Sunday, November 10, 2013

Pretty Amazing

So, I had a rough week at the trailer park and I was aware and thought I was laying it at the Lords feet and thought I was doing a good job keeping my attitude and sights in check...but I think it carried over into this week and my son picked up on my bad attitude and it transformed into major temper tantrums through the week. Making it 2 really rough weeks in a row. We were doing homeschooling as a test run this year, because I wasn't sure if I could handle Elijah as a student and son...so today while talking to my dear friend, she asked if we had evaluated our lot yet, if maybe it was time to send him to school. And I don't want to quit and I don't want to give up yet...but boy do I wish it was easier. Elijah has always been strong-willed, independent, intelligent...these can all be very good qualities! And let's face it!!! He came by the strong-willed, independent trait quite honestly with a double wammy, from mommy and daddy :) But the temper tantrums that he's been throwing the last couple of months have me always at my wits end...of course, that can be a good place to be as long as I find God and rely on Him in that place and don't just run and hide from yet another battle.
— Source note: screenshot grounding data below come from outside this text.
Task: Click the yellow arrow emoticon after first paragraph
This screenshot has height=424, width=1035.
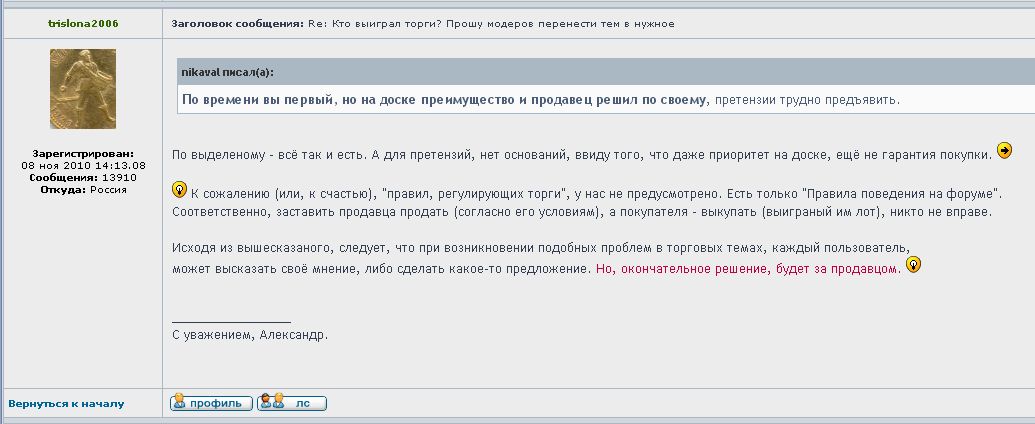Action: pos(1005,151)
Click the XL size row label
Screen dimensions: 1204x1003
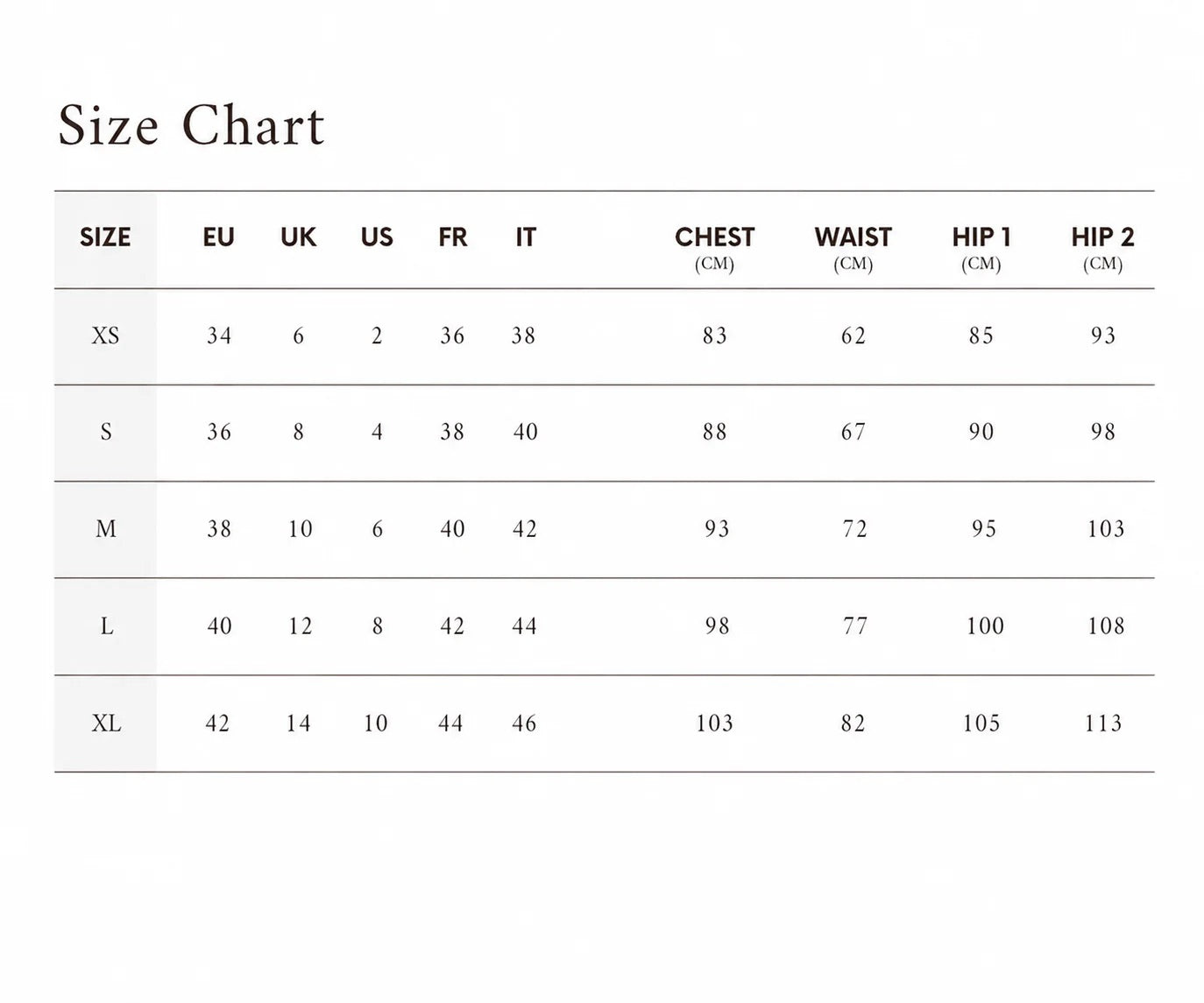106,724
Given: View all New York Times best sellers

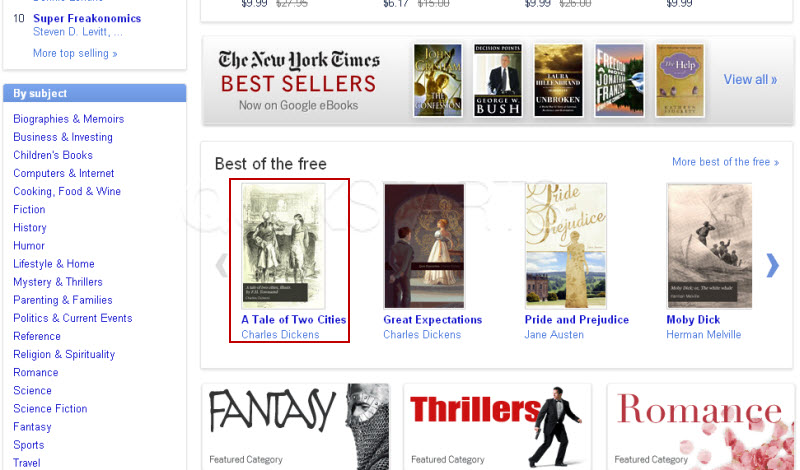Looking at the screenshot, I should click(750, 80).
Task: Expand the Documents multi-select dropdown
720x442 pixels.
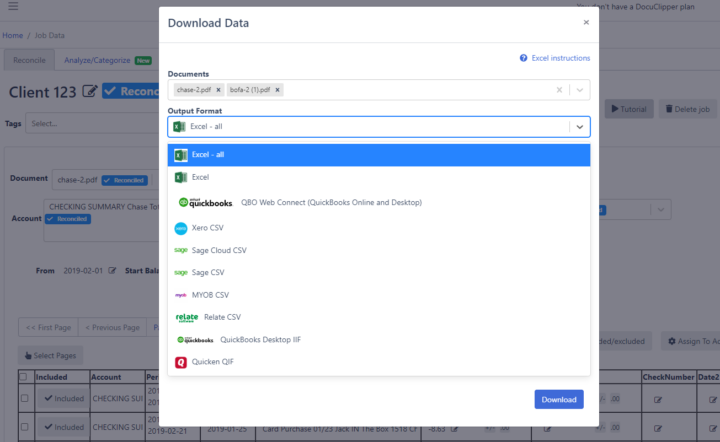Action: point(578,90)
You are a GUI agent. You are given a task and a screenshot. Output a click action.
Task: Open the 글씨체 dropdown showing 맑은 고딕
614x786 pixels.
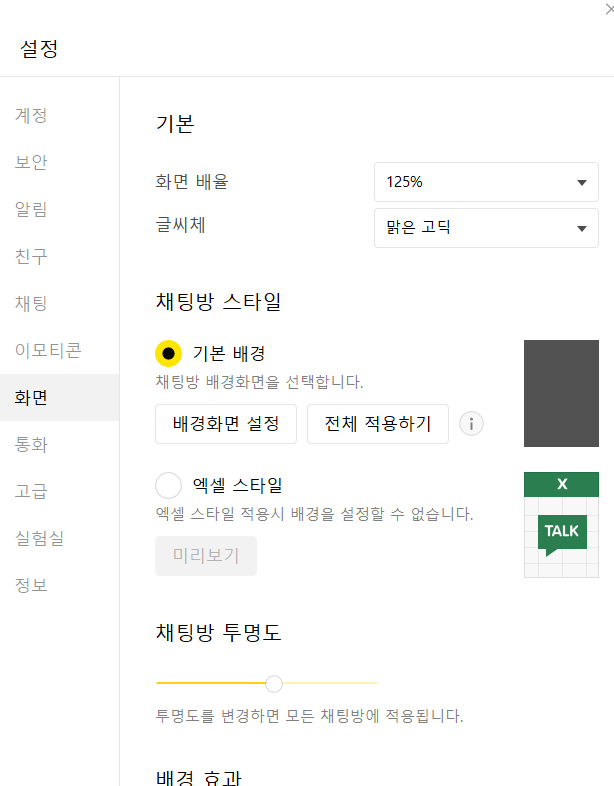tap(486, 228)
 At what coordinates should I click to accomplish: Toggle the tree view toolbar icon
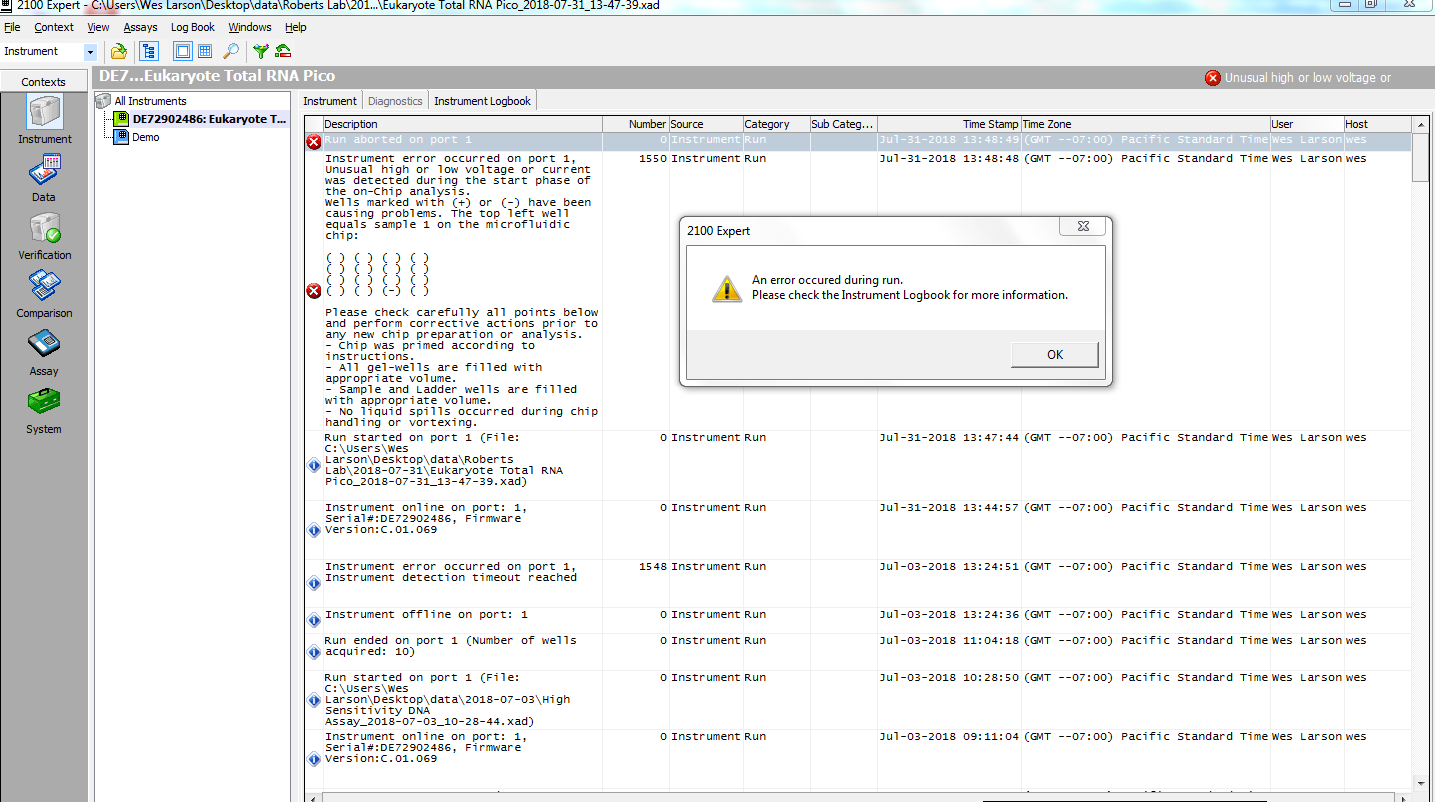(x=150, y=51)
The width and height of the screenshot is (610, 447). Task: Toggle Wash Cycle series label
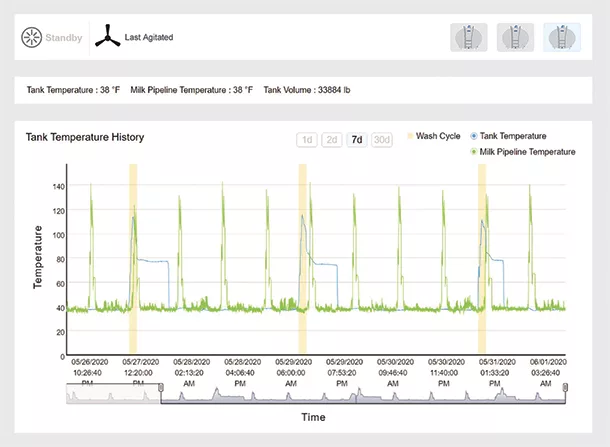(x=438, y=136)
It feels really horrid to think of my child as a battle. You know the Bible says that we don't wrestle against flesh and blood...my son is not the enemy! But there is a very real enemy and he is sneaky and conniving, cunning and intelligent, and while not omniscient or that powerful, he is definitely able to use things to his advantage. And if he can't make me turn my back on God, he's definitely going to try to keep me so busy and worn out that I don't glorify God to my fullest potential. And yet God is still Sovereign and able! My favorite verse is to Be still and know that I am God, I WILL BE exalted...so, even in this season of reigning in and finding the right balance with my son, both for him but also for the daughter who in her very gentle and sweetness often gets the raw end of the deal because she is so much less demanding in her attitude and behavior.

My Elijah Alden is pretty amazing. He is very sensitive to his surroundings and notices nouances and changes in behavior and needs in others. He has great compassion for others. He is very smart. He is strong. He loves the Lord Jesus. I believe the Lord has great things in store for this young man in the making! I so desire to teach him to be obedient and to love the Lord our God above and beyond anything else this world has to offer, beyond fame, beyond achievement, beyond accolades, beyond his bride, beyond friendships, beyond careers, beyond family...I desire for this son of mine to walk in a purity and naiivity that his father and I did not get, I want him to know the Lord in such a powerful way that His voice would ring loud and clear and not dull and distant as in many of us, I want him to walk in purity and look at hearts as the Lord does and not on outward fleshly desires. So, I chose to set this year aside to spend with my son, my pretty amazing son. So I write this to bear witness to how amazing I know my son to be, that when I stumble and get frustrated with the very hot refining fire in our life right now, that I would remember and lay claim to how pretty amazing I think my son is.

1 comment:

  1. Keep Writing Heather! I am enjoying your blog! Relating to much you have attested to...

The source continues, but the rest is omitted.